The recent case of City of Pasadena v. Superior Court dealt with a situation whereby a city-owned tree fell on a private residence during a windstorm, causing damage. The insurer for the homeowner paid benefits to the homeowner, and then sued the City for inverse condemnation and nuisance based on the damages caused by the tree.
The City filed a motion for summary adjudication, arguing that the tree was not a work of public improvement and that the insurer failed to submit evidence establishing negligence by the City. The trial court denied the motion, and the City sought a writ of mandate.
The appellate court denied the City’s petition for a writ of mandate. The Court concluded that there were triable issues of material fact as to whether the tree was a part of work of public improvement. The was evidence that showed that the tree was a street tree that was part of a city program to enhance its residents’ and visitors’ quality of life. Moreover, the Court held that the city failed to meet its burden on summary adjudication to establish that it had fulfilled its duty of care. As a result, the burden never shifted to the insurer to raise a triable issue of fact as to whether the City had been negligent in its maintenance of the tree.
WHY THIS DECISION IS IMPORTANT
Article I, Section 19 of the California Constitution provides that private property “may be taken or damaged for a public use and only when just compensation . . . has first been paid to the . . . owner”. Therefore, this case clarifies that it is possible for a homeowner (or its assign, as here, the insurer) to seek to recover damages under an inverse condemnation theory when a home is substantially damaged.

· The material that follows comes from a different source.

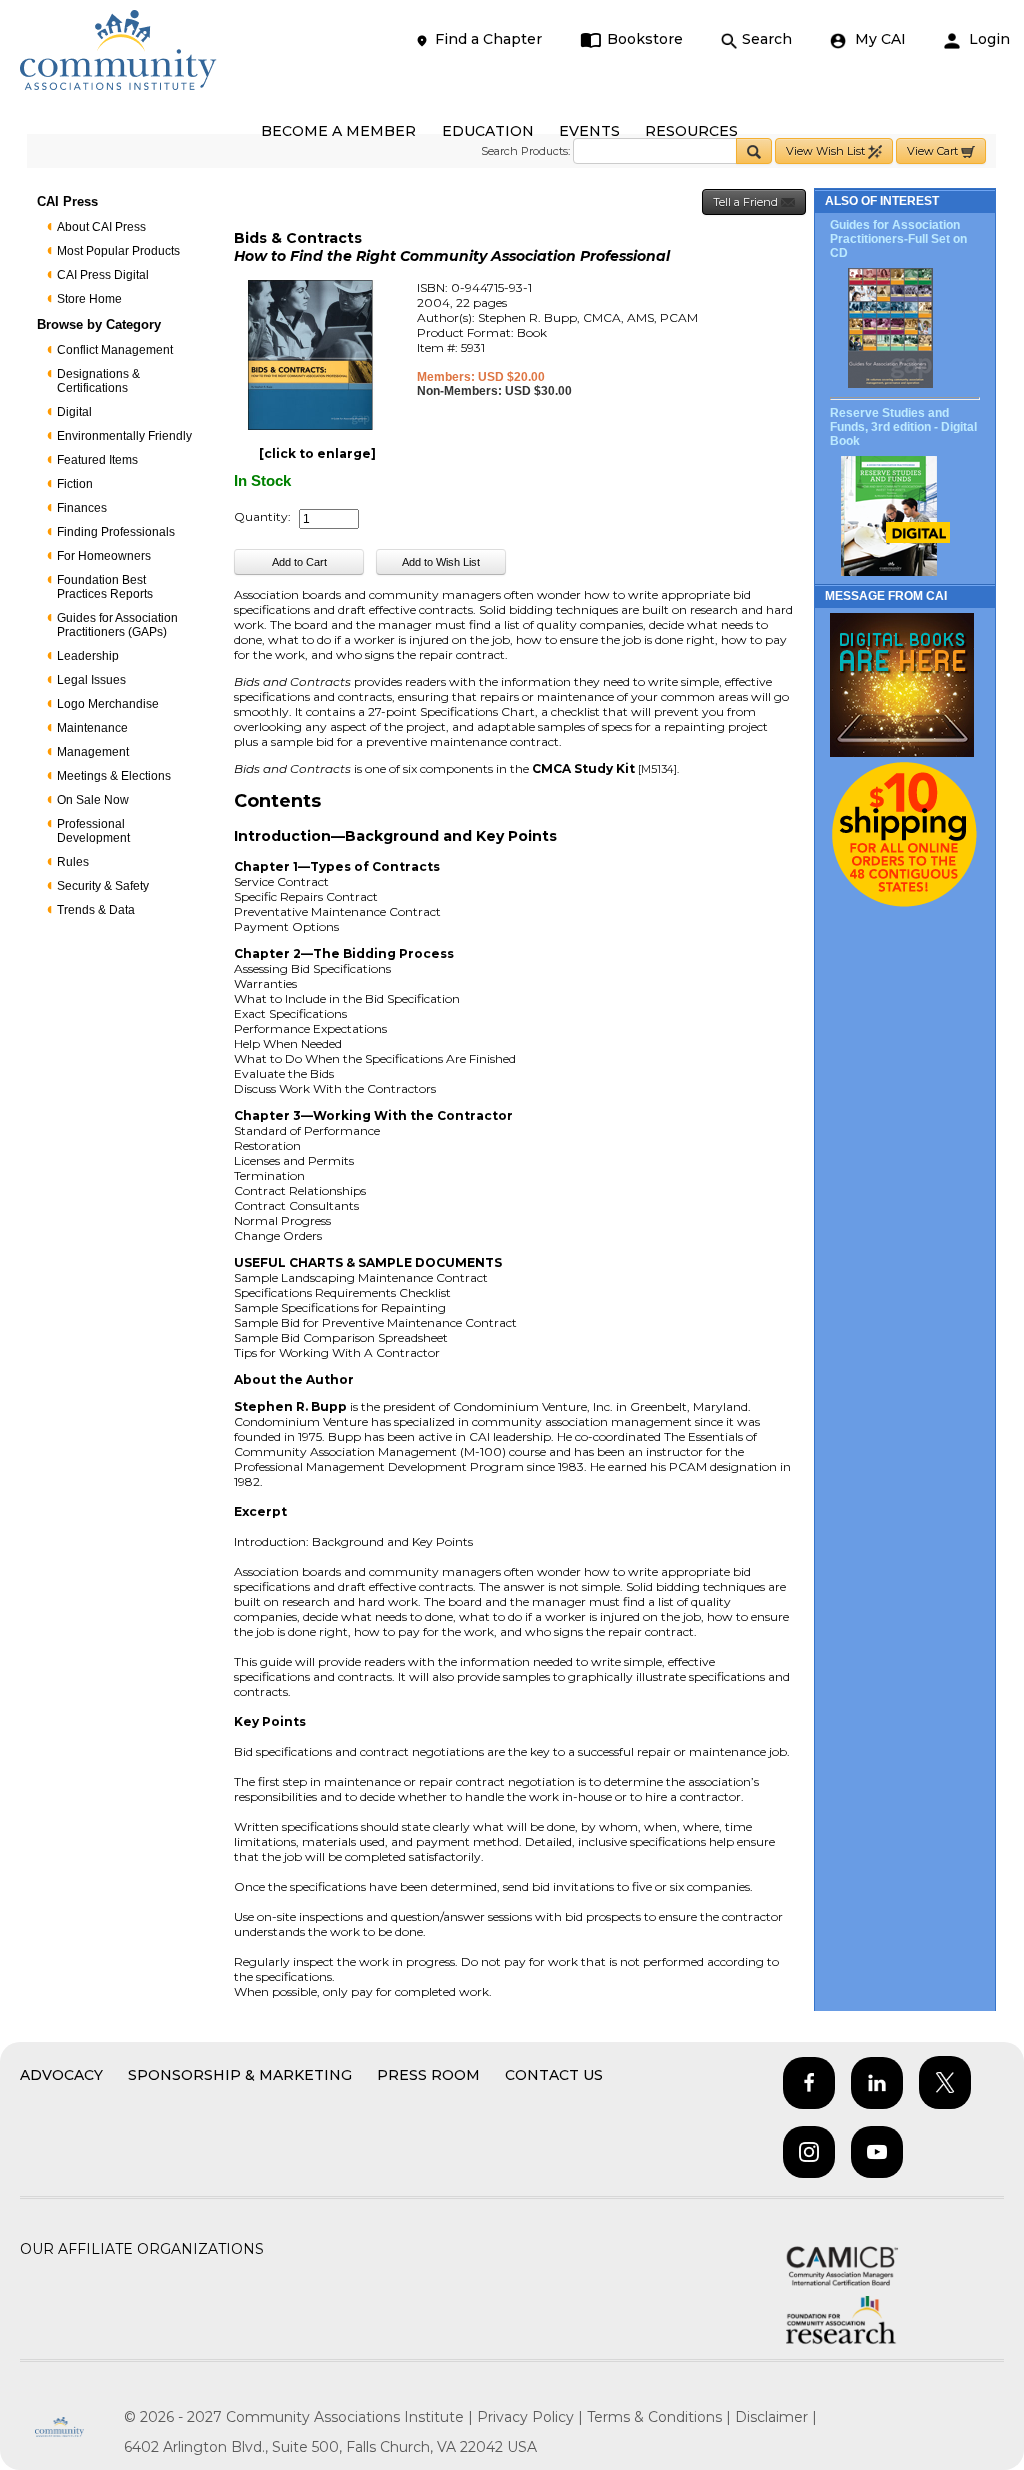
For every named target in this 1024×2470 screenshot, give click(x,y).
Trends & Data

Typically, we think of inverse condemnation cases being limited to some sort of explicit taking, such as taking land for the construction of public transportation or roads.
The most interesting take-away from this case may be the fact that the prevailing party in an inverse condemnation action may be awarded their attorney fees (C.C.P. § 1036). Therefore, by filing suit under an inverse condemnation theory, the plaintiffs here have given themselves an additional sword to wield in negotiating a settlement. One would assume that the legislature did not envision that a homeowner would prevail on an inverse condemnation case when damage occurred because of a broken tree, however this decision suggests such a result is possible.